Records from a dataset:
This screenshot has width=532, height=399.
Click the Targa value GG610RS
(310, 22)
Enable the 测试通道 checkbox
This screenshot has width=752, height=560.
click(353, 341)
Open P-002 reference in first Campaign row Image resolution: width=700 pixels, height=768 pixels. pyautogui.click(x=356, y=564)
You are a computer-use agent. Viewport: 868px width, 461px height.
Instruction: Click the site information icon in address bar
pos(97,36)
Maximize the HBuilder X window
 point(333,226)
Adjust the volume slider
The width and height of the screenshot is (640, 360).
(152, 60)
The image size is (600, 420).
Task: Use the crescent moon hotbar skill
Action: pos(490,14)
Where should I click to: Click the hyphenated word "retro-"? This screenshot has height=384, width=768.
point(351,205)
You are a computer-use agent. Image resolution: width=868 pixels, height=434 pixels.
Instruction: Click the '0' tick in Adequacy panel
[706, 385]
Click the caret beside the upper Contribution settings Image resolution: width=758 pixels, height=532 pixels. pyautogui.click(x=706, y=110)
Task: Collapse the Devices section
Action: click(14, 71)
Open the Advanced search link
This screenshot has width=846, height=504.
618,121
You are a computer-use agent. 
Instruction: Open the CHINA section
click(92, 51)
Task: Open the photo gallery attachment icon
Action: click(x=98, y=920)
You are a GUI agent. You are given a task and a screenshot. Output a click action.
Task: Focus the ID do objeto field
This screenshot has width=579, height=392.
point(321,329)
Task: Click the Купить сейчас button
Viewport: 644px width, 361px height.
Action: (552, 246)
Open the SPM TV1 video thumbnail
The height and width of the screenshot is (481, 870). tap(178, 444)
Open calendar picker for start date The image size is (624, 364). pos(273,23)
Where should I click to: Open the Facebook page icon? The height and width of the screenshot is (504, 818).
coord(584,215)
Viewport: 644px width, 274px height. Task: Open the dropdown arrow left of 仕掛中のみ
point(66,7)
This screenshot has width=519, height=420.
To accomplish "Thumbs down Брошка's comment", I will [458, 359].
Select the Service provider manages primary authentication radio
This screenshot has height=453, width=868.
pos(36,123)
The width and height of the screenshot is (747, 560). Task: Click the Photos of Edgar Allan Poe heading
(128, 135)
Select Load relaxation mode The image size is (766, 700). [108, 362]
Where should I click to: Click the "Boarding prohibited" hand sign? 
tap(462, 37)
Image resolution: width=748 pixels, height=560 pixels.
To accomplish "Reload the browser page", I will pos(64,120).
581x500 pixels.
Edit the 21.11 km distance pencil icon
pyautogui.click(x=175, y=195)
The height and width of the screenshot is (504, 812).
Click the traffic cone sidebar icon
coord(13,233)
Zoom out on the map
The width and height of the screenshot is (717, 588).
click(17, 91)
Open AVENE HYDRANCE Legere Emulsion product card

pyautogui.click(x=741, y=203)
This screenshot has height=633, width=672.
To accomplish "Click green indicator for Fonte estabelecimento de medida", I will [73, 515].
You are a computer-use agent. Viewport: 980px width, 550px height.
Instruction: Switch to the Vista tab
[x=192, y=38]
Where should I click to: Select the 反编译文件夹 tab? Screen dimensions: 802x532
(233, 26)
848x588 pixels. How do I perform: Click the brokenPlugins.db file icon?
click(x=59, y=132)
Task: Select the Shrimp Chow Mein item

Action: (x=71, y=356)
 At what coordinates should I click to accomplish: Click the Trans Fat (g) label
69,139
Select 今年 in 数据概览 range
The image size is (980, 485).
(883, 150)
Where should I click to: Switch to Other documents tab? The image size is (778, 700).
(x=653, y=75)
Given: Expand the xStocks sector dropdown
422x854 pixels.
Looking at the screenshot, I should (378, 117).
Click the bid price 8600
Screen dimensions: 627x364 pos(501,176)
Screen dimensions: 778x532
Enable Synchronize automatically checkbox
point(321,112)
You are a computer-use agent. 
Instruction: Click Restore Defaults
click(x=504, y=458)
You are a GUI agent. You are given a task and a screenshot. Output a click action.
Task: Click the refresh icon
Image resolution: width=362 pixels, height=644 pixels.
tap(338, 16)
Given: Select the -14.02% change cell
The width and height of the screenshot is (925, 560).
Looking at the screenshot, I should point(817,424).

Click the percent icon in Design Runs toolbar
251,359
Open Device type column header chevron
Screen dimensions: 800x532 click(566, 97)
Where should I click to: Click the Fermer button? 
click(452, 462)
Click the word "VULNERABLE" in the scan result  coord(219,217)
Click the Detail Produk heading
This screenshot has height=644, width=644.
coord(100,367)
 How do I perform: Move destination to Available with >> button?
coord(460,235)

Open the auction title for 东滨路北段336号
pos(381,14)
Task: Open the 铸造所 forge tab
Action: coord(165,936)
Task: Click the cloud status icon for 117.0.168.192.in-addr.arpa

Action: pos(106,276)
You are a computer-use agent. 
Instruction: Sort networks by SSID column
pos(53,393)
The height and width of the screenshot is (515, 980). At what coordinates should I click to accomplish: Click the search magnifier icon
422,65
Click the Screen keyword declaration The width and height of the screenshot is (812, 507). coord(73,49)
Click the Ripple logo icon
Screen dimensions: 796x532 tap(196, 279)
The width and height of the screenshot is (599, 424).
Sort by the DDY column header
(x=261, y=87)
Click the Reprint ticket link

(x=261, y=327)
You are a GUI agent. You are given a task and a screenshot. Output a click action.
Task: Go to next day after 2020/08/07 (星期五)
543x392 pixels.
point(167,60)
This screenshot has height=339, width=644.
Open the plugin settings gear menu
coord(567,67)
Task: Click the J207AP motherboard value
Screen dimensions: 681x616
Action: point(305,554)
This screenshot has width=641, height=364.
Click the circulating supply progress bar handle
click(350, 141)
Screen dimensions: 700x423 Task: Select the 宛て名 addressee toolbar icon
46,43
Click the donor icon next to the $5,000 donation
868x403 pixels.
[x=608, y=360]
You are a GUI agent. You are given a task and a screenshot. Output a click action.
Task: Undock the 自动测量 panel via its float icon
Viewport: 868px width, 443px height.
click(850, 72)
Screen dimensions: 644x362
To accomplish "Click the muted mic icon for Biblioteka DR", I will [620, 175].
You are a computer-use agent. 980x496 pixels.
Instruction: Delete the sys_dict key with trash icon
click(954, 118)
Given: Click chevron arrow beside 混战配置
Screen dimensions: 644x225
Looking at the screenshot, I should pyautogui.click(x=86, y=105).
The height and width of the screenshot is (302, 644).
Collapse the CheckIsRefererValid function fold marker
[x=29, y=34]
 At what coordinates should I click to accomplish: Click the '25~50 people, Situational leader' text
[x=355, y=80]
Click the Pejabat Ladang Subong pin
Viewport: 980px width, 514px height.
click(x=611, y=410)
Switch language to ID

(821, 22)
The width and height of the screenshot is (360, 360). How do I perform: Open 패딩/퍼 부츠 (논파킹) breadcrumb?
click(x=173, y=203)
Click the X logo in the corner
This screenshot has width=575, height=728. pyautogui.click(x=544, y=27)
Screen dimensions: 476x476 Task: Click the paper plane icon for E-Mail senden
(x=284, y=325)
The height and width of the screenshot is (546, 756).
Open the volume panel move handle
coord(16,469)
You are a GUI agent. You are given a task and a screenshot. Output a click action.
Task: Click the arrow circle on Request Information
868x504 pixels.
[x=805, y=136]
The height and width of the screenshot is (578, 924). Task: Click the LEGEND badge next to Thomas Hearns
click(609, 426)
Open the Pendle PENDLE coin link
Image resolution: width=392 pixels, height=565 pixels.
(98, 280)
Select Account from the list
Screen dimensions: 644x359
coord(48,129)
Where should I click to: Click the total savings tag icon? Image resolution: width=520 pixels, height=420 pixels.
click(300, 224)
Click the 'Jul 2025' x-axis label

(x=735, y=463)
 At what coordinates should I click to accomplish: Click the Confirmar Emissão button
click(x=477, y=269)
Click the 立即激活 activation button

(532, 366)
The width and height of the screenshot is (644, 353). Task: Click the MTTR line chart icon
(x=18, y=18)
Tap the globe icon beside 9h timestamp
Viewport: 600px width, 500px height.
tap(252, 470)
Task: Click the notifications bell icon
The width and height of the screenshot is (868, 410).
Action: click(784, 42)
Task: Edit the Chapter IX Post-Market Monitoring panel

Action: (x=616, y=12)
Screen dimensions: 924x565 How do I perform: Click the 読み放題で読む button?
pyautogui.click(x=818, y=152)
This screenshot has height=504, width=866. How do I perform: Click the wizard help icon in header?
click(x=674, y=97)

Problem:
Which lines above carry the string "computer"? Copy those lines.

Task response:
You are a computer-use agent. Viewport: 868px width, 461px height.
You are a computer-use agent. Image resolution: width=868 pixels, height=434 pixels.
You are a computer-use agent. 
You are a computer-use agent. Viewport: 980px width, 550px height.
You are a computer-use agent. 
You are a computer-use agent. 
You are a computer-use agent. 980x496 pixels.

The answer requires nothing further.